Basically the integrals diverge.

The integral of the 1/r potential diverges. It would require renormation to get a useful result.

The integral of the 1/r² force does not diverge but there is a constant remaining that cannot be determined. As mentioned above the result depends on the arbitrary choice of the frame of reference.

But I am talking about tidal accelerations which scale with 1/r³. That means they behave like short-range-interactions. The integral shouldn't diverge.

 

[stevendaryl]

Again, this is not the case. Gauss law holds, it is a mathematical fact.

What are you saying is a mathematical fact? Gauss’ law for gravity is mathematically equivalent to $\nabla \cdot \vec{g}= 4\pi G\rho$ where $\vec{g}$ is the gravitational acceleration and $\rho$ is the mass density. But the issue is whether the differential form of Newton’s law of gravity is equivalent to his inverse square law, in the case of an infinite mass distribution that doesn’t go to zero at infinity.

Strictly speaking, the inverse square law doesn’t give a consistent answer, because the integral over all space depends on how you do the integral. Or summation, if you consider point masses instead of a continuous distribution.

 

[DrStupid]

Strictly speaking, the inverse square law doesn’t give a consistent answer, because the integral over all space depends on how you do the integral.

The integral of the inverse square law results in the gravitational acceleration of a single test particle in the infinite mass distribution, which is indeed not well defined. But in order to answer the initial question we just need the relative acceleration between each two test particles (aka the tidal acceleration) or the gradient of the gravitational acceleration. The unkown constant that is included in individual accelerations is not an issue in this case.

 

[Orodruin]

What are you saying is a mathematical fact? Gauss’ law for gravity is mathematically equivalent to $\nabla \cdot \vec{g}= 4\pi G\rho$ where $\vec{g}$ is the gravitational acceleration and $\rho$ is the mass density. But the issue is whether the differential form of Newton’s law of gravity is equivalent to his inverse square law, in the case of an infinite mass distribution that doesn’t go to zero at infinity.

Strictly speaking, the inverse square law doesn’t give a consistent answer, because the integral over all space depends on how you do the integral. Or summation, if you consider point masses instead of a continuous distribution.

■ **CHALLENGES**
A: In the forum thread on gravity, how do tidal accelerations scale with distance?
B: Continue the forum thread on gravity in an infinite mass distribution from its final sentence.
The listing that comes next is independent of the forum thread on gravity.

■ **DATA EXCERPT**
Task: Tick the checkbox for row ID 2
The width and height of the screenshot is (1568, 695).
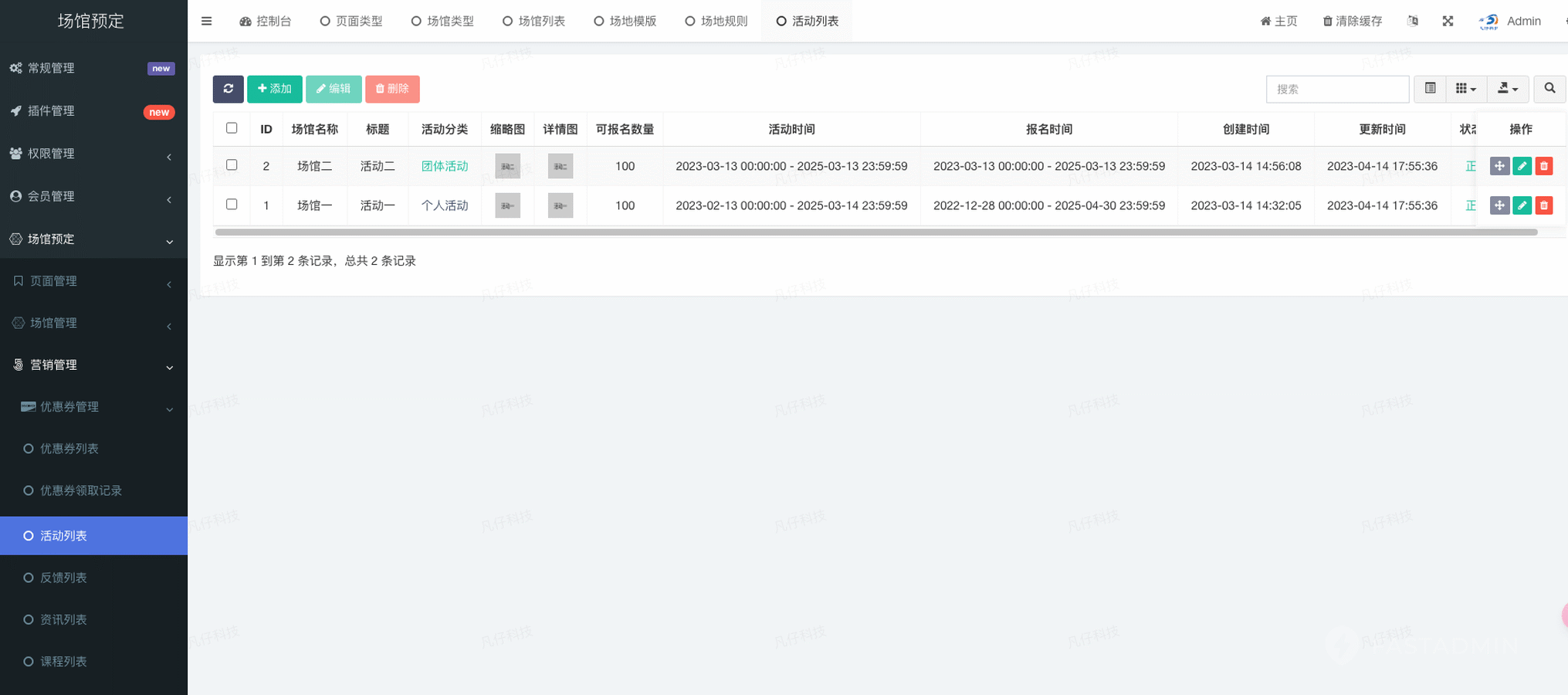Action: [232, 165]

■ **TASK RESPONSES**
A: They scale with 1/r³.

B:
The problem with the inverse square law is one of the assumed boundary conditions being that the field is zero at infinity. Solving the differential equation correctly, the field should diverge at infinity and if you do solve the differential equation (preferably of the potential) it indeed does so. The inverse square law only appears as the Green's function of the problem with homogeneous boundary conditions, which is incompatible with the solution for a constant mass distribution (except the trivial one) and therefore cannot be used consistently for that purpose. The solution is therefore to solve the differential equation with appropriate boundary conditions.

The differential equation is Poisson's equation with a constant source term
$$
-\nabla^2 \phi = 4\pi G \rho.
$$
Assuming spherical symmetry around the origin (this imposes a particular boundary condition), we find that indeed
$$
\phi(r) = \frac{2\pi G \rho r^2}{3}
$$
and hence
$$
\vec g = - \frac{4\pi G \rho \vec x}{3},
$$
which is compatible with the only possible spherically symmetric (i.e., isotropic around the origin) boundary condition that is compatible with the differential equation.

Now, the interesting thing occurs when you change coordinates to the accelerating frame of a particle located a distance $\vec d$ away. We find the new coordinates $\vec y = \vec x - \vec d$ and the gravitational field
$$
\vec g' = - \frac{4\pi G \rho (\vec y + \vec d)}{3} - \vec g(\vec d) = -\frac{4\pi G\rho \vec y}{3}
$$
so the situation is indeed spherically symmetric about $\vec y = 0$ as well as about $\vec x = 0$ if we pick the correct coordinate system. This is equivalent to taking the spherical solution with a finite radius $R$ and letting $R \to \infty$.

 

[kimbyd]

This is not really the case though. Gauss law is local and valid for any finite volume and you typically derive it for just a finite volume without any reference to behavior at infinity. Instead, the problem is one of the behavior of the solution at the boundary. While the matter distribution itself can be assumed isotropic and homogeneous (ie, constant density), this is not compatible with boundary conditions that are. In other words, the solution cannot be isotropic and homogeneous.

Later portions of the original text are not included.